Work required >> Lay out the lines of the items below as a numbered list, starting at the line containing "This screenshot has height=220, width=294." and ending with the line containing "click(x=258, y=65)", including both. Skip blank lines and leave the pictures out.

Dataset >>

◇ ◇ ◇ ◇ ◇

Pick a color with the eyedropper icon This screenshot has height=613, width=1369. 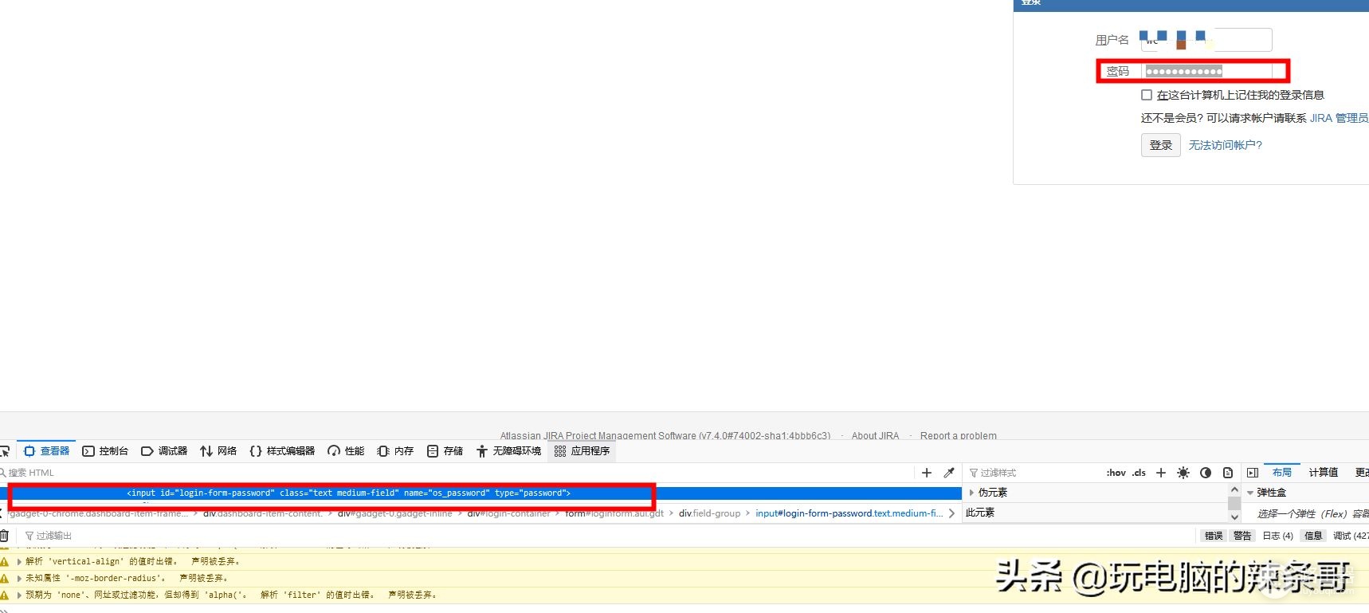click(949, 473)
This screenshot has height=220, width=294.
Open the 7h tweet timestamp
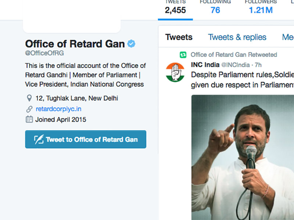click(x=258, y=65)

◇ ◇ ◇ ◇ ◇

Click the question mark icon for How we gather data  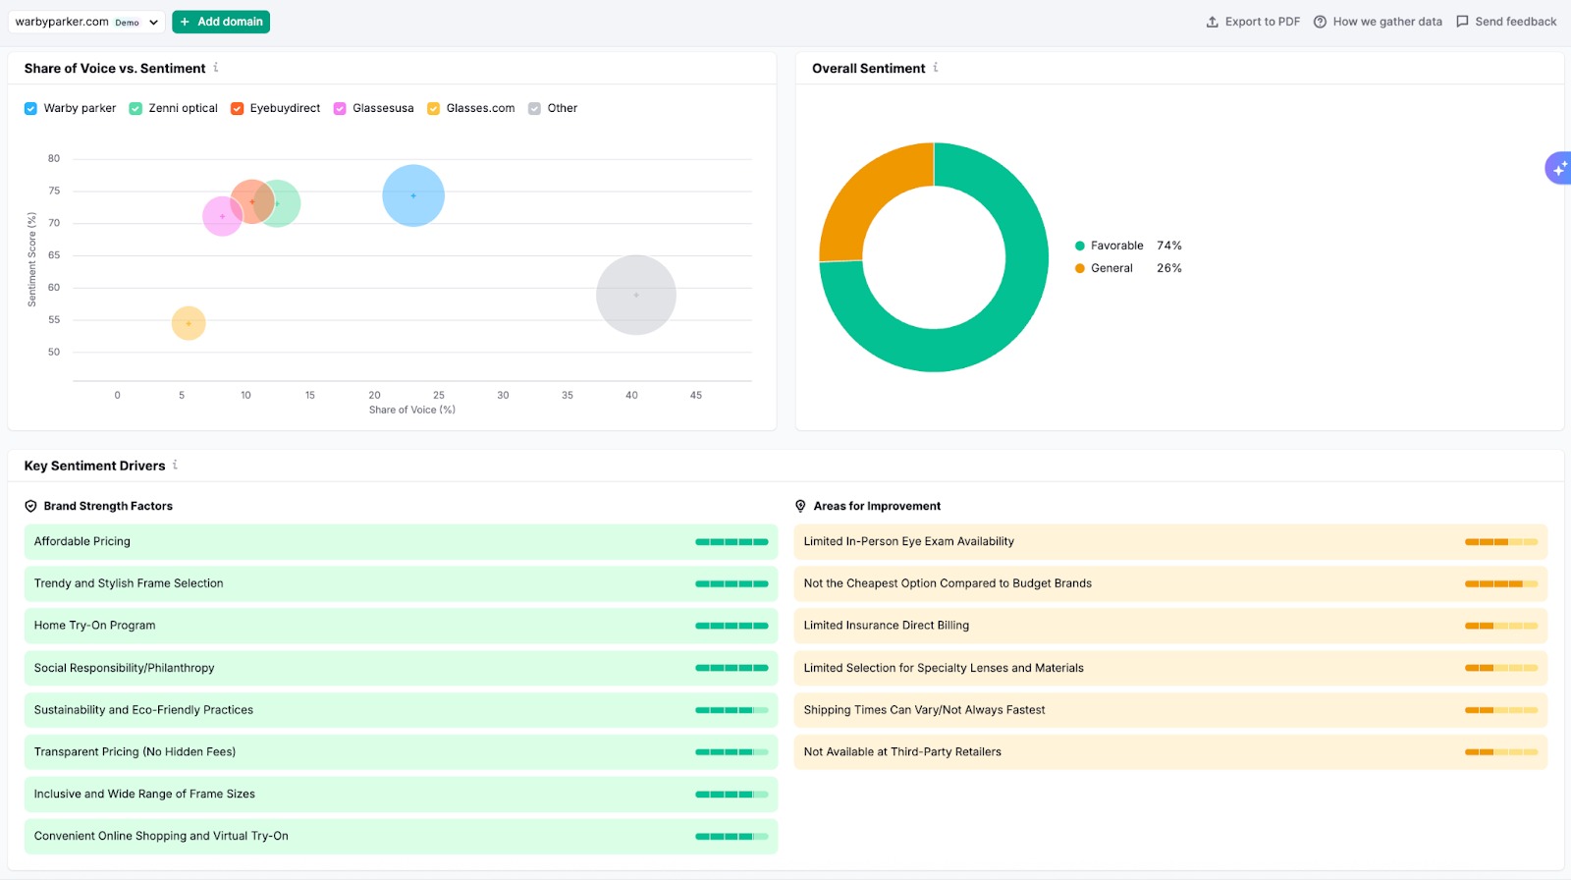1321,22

◇ ◇ ◇ ◇ ◇

Answer to this problem >>
1. This screenshot has height=220, width=294.
2. Open the 7h tweet timestamp
3. click(x=258, y=65)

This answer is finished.